Descriptive / Evalution / Outcome Papers:

Lyon, A., Charlesworth-Attie, S., Vander Stoep, A., & McCauley, E. (2011). Modular psychotherapy for youth with internalizing problems: Implementation with therapists in school-based health centers. School Psychology Review, 40, 569-581.

Lyon, A. R., Ludwig, K., Romano, E., Koltracht, J., Vander Stoep, A., & McCauley, E. (2014). Using modular psychotherapy in school mental health: Provider perspectives on intervention-setting fit. Journal of Clinical Child and Adolescent Psychology, 43(6), 890-901.

Cook, C. R., Lyon, A. R., Kubergovic, D., Wright, D. B., & Zhang, Y. (2015). A supportive beliefs intervention to facilitate the implementation of evidence-based practices within a multi-tiered system of supports. School Mental Health, 7(1), 49-60.

Lyon, A. R., Frazier, S. L., Mehta, T., Atkins, M. S., & Weisbach, J. (2011). Easier said than done: Intervention sustainability in an urban after-school program. Administration and Policy in Mental Health and Mental Health Services Research, 38(6), 504-517.

**What you will do**
• a. In which journal did the 2015 paper by Cook, Lyon, Kubergovic, Wright, and Zhang appear, according to the reference list?
• b. Rewrite the stretch of the reference list from "Descriptive / Evalution" through "Health, 7(1), 49-60.", substituting "adolescents" for "youth".
• c. Please translate this title from the reference list into Spanish: "Easier said than done: Intervention sustainability in an urban after-school program."
Answer from the reference list alone.

**Dataset**
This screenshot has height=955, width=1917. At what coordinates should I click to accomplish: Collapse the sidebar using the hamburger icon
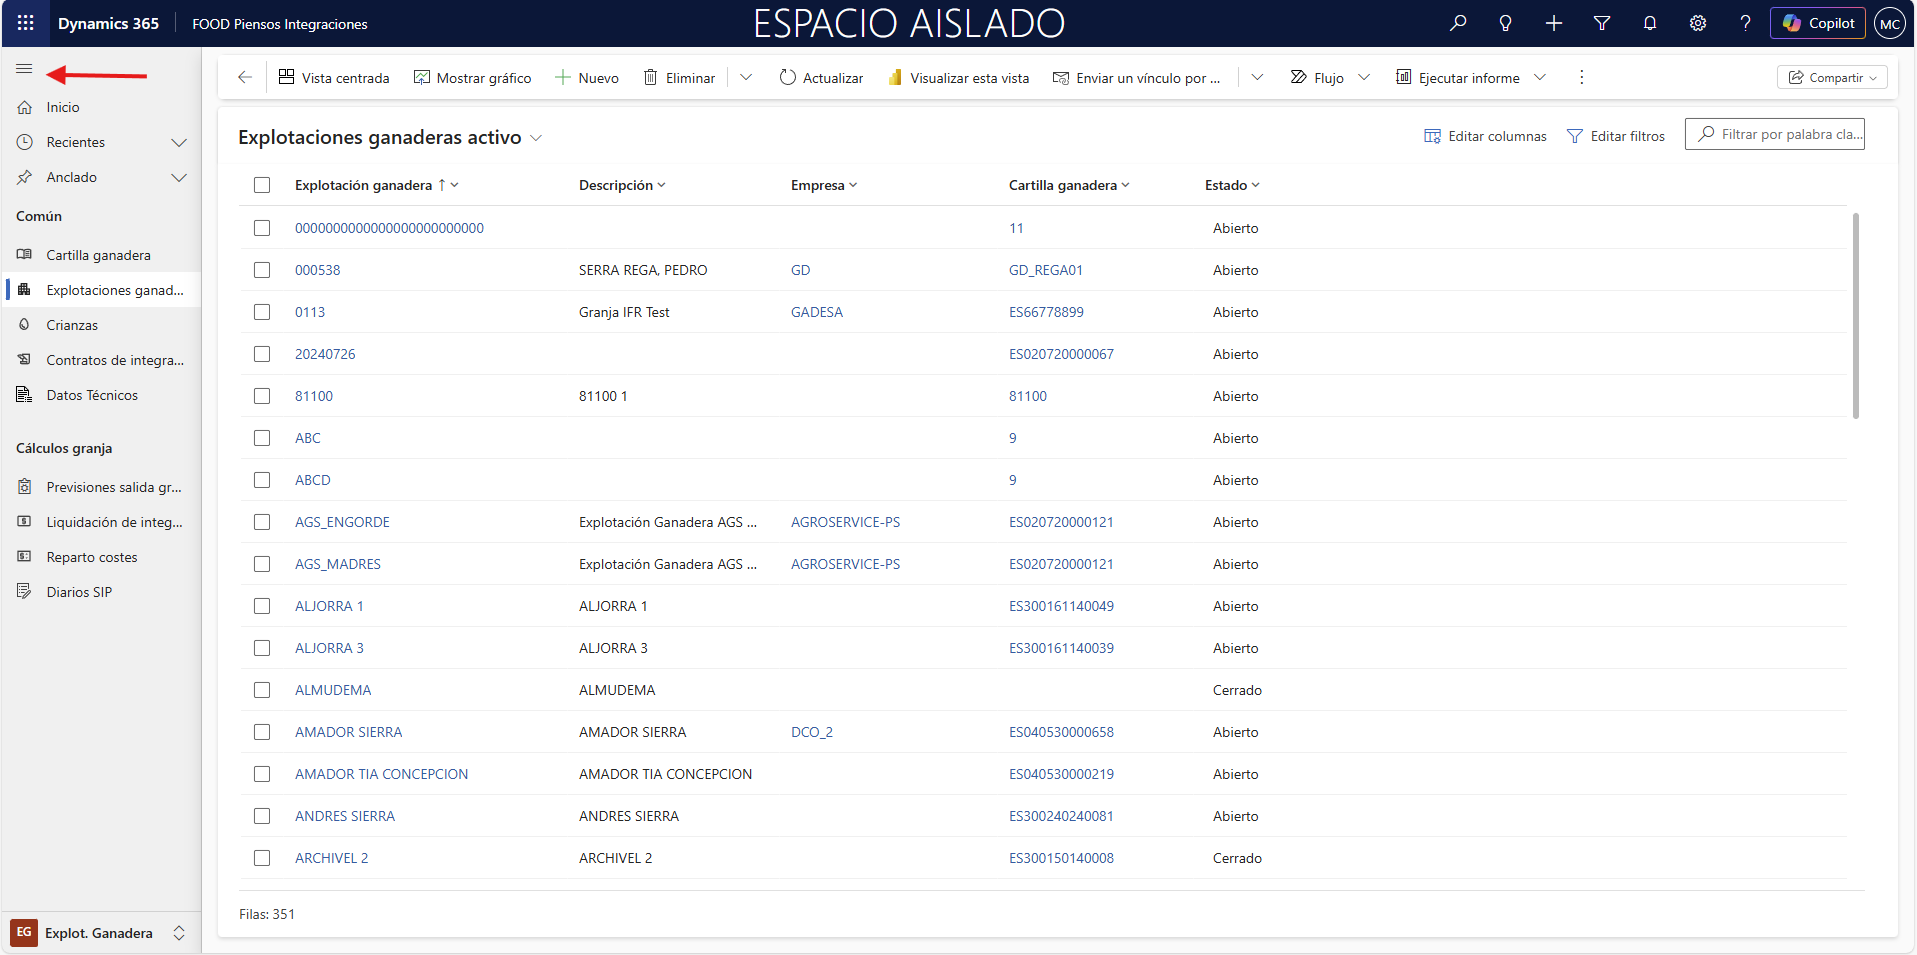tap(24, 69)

* * *

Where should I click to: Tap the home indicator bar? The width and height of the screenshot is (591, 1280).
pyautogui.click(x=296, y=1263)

**Responses**
• a. School Mental Health

• b.
Descriptive / Evalution / Outcome Papers:

Lyon, A., Charlesworth-Attie, S., Vander Stoep, A., & McCauley, E. (2011). Modular psychotherapy for adolescents with internalizing problems: Implementation with therapists in school-based health centers. School Psychology Review, 40, 569-581.

Lyon, A. R., Ludwig, K., Romano, E., Koltracht, J., Vander Stoep, A., & McCauley, E. (2014). Using modular psychotherapy in school mental health: Provider perspectives on intervention-setting fit. Journal of Clinical Child and Adolescent Psychology, 43(6), 890-901.

Cook, C. R., Lyon, A. R., Kubergovic, D., Wright, D. B., & Zhang, Y. (2015). A supportive beliefs intervention to facilitate the implementation of evidence-based practices within a multi-tiered system of supports. School Mental Health, 7(1), 49-60.

• c. Más fácil decirlo que hacerlo: sostenibilidad de la intervención en un programa extraescolar urbano.